___ RECORDS FOR THE TASK ___

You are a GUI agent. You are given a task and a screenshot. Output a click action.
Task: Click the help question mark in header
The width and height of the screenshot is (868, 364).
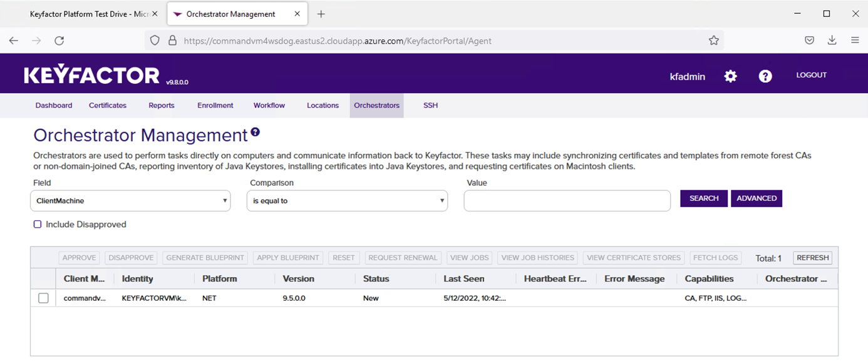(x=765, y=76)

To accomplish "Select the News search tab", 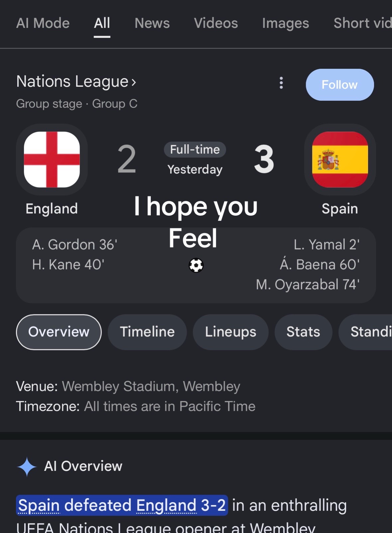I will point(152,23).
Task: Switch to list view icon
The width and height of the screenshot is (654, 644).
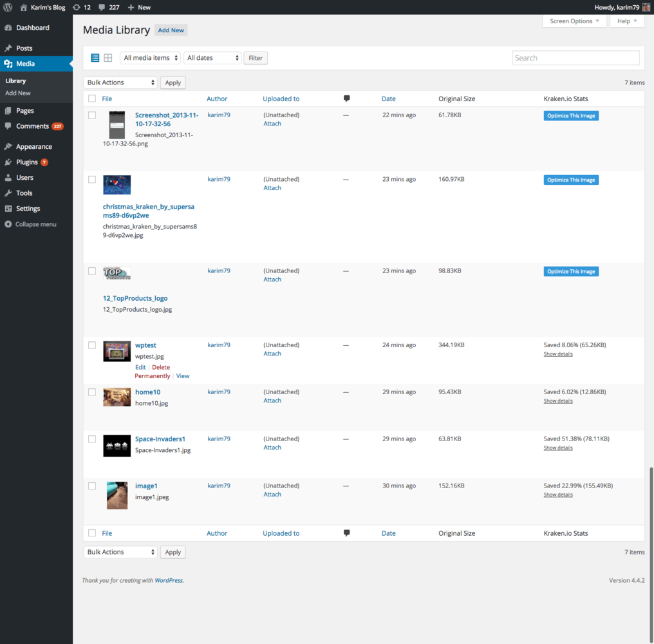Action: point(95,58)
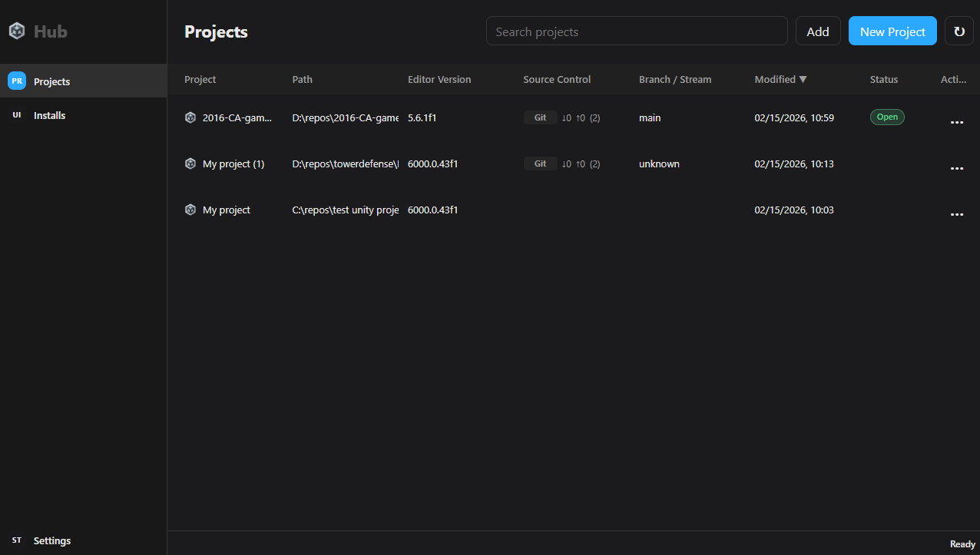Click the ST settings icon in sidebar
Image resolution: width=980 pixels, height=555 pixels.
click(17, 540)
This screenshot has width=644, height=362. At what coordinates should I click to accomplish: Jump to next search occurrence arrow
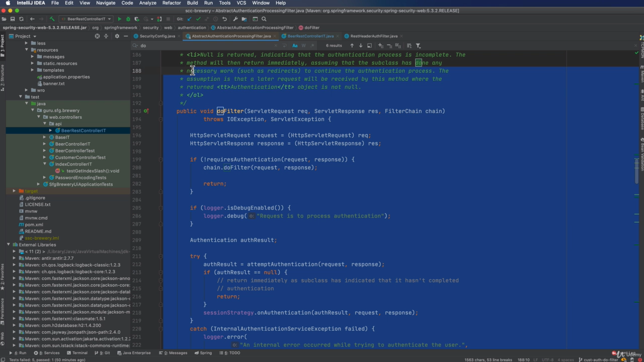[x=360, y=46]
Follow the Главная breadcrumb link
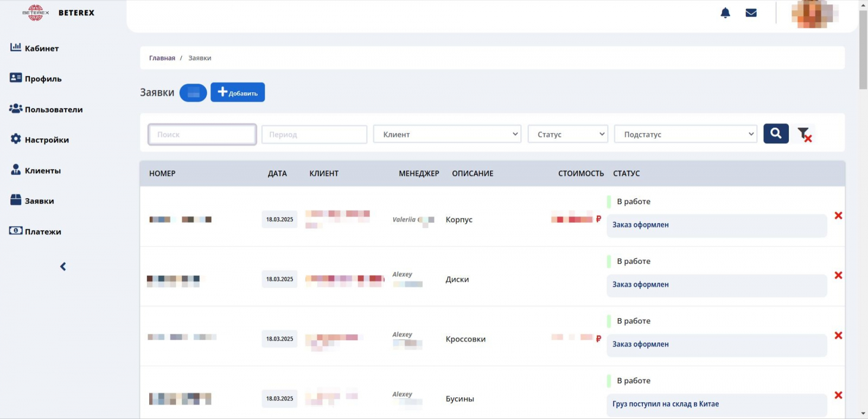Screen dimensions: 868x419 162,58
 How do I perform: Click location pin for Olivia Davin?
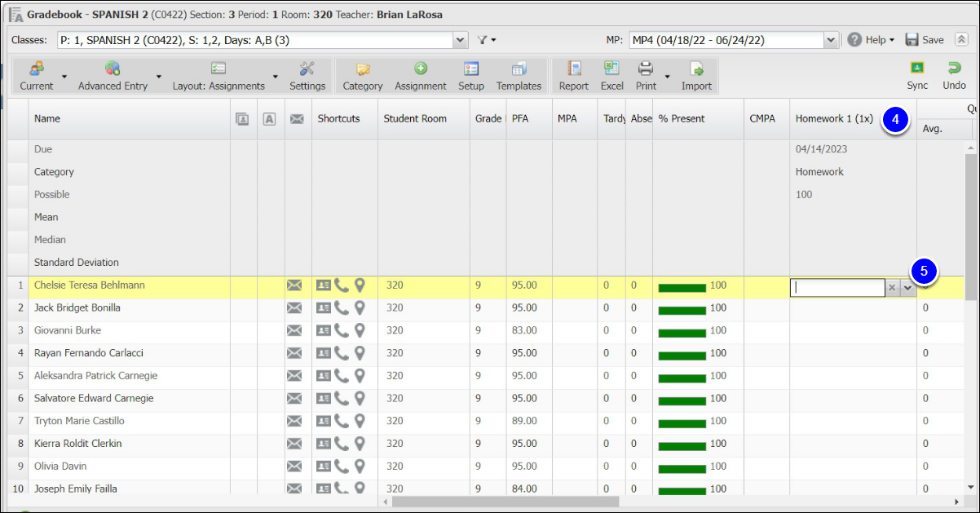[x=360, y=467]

___
___ RECORDS FOR THE TASK ___

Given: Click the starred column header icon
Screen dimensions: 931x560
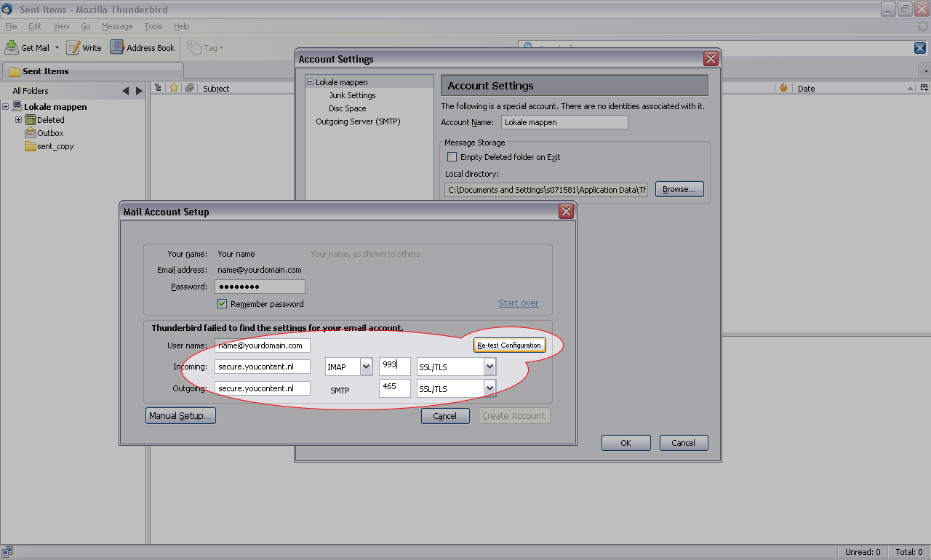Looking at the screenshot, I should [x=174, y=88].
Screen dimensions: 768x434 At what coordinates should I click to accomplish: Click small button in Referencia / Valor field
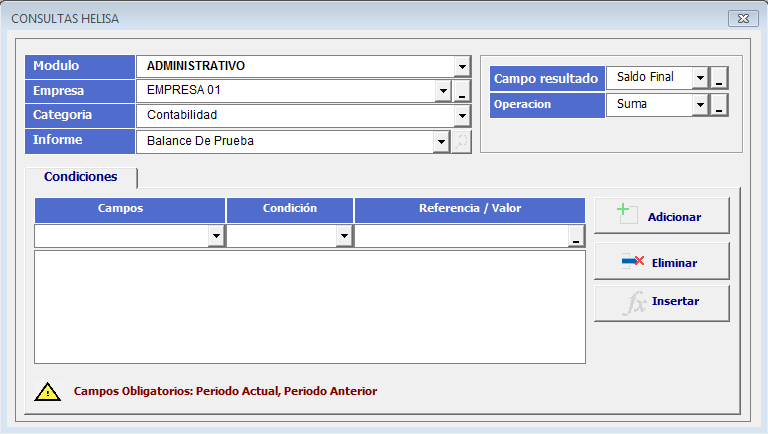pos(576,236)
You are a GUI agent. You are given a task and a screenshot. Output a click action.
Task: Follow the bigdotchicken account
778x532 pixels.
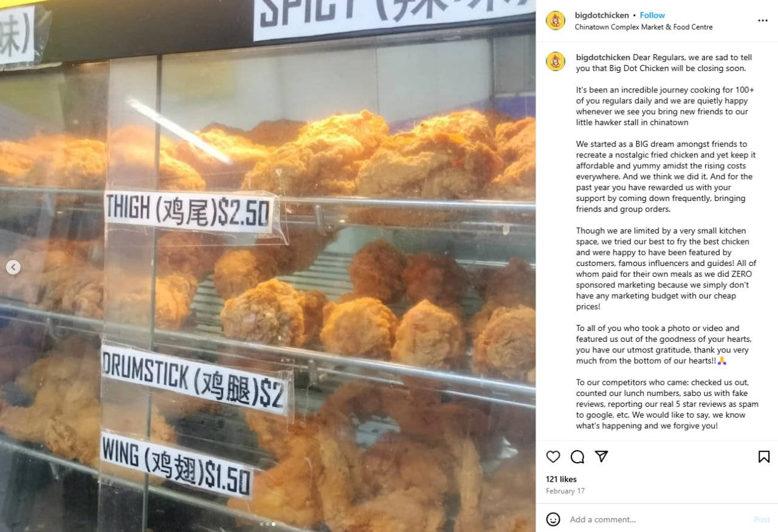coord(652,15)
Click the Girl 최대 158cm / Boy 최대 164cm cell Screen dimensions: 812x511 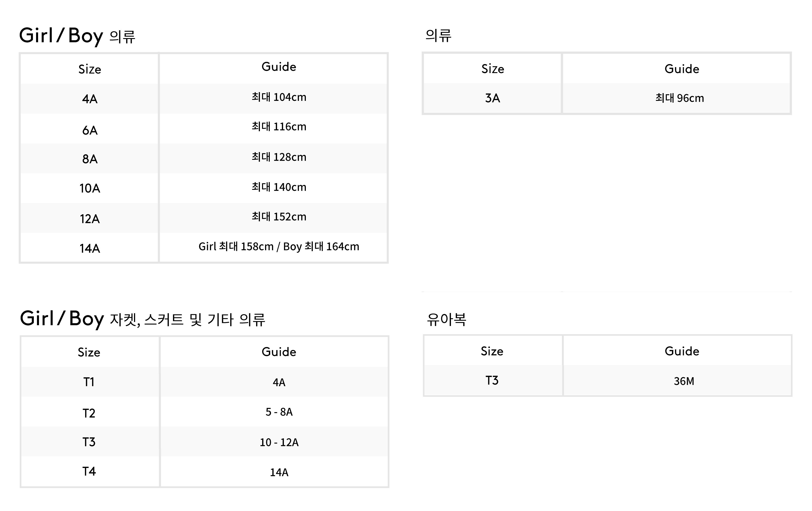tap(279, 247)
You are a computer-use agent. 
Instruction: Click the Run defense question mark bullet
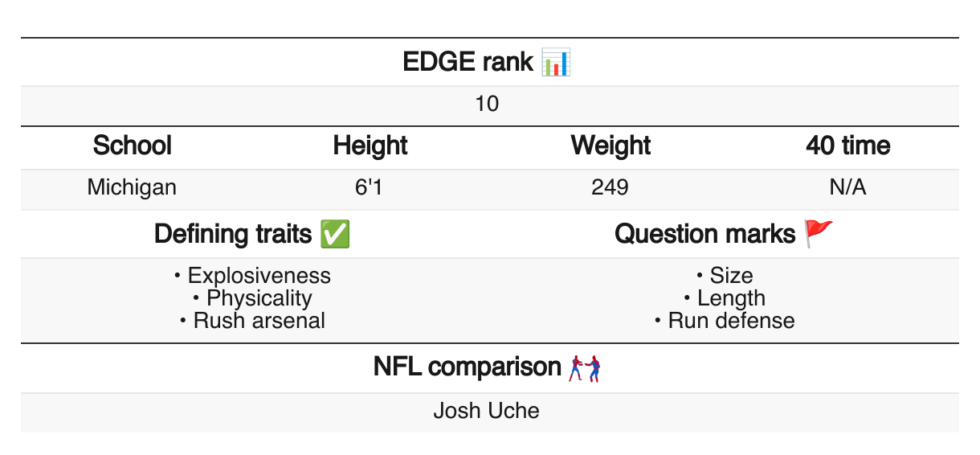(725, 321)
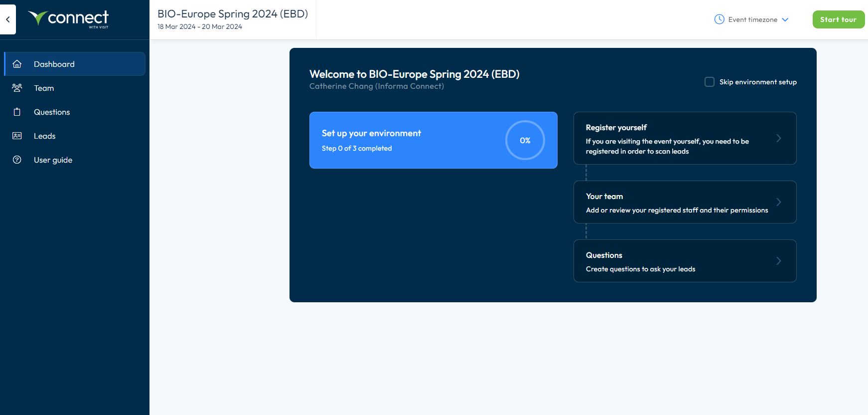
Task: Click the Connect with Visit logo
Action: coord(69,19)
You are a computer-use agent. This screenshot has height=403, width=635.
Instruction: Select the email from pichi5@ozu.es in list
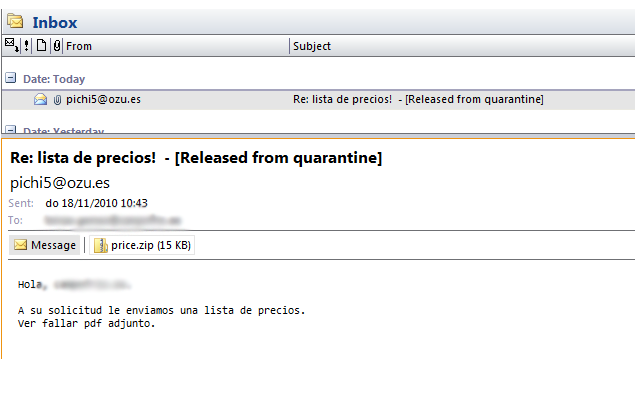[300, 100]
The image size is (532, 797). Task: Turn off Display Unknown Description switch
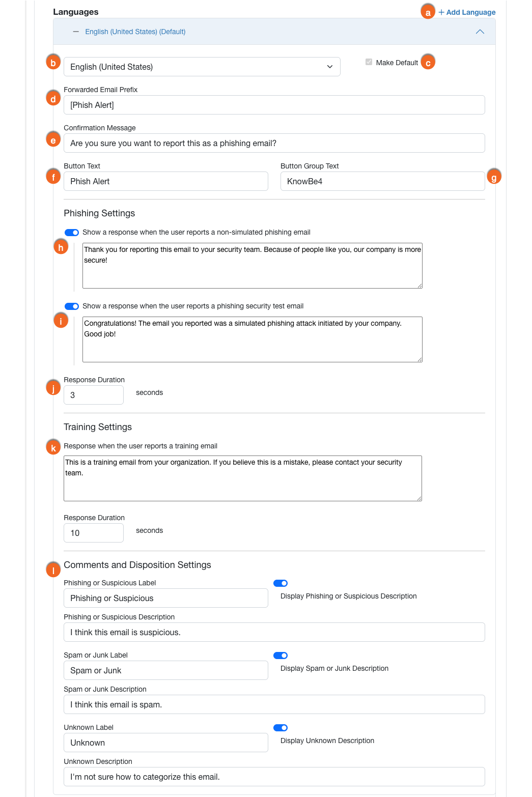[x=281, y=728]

___

Find the number of lines in the records that include the word "agent". Write only that number.

ANSWER SECTION: 4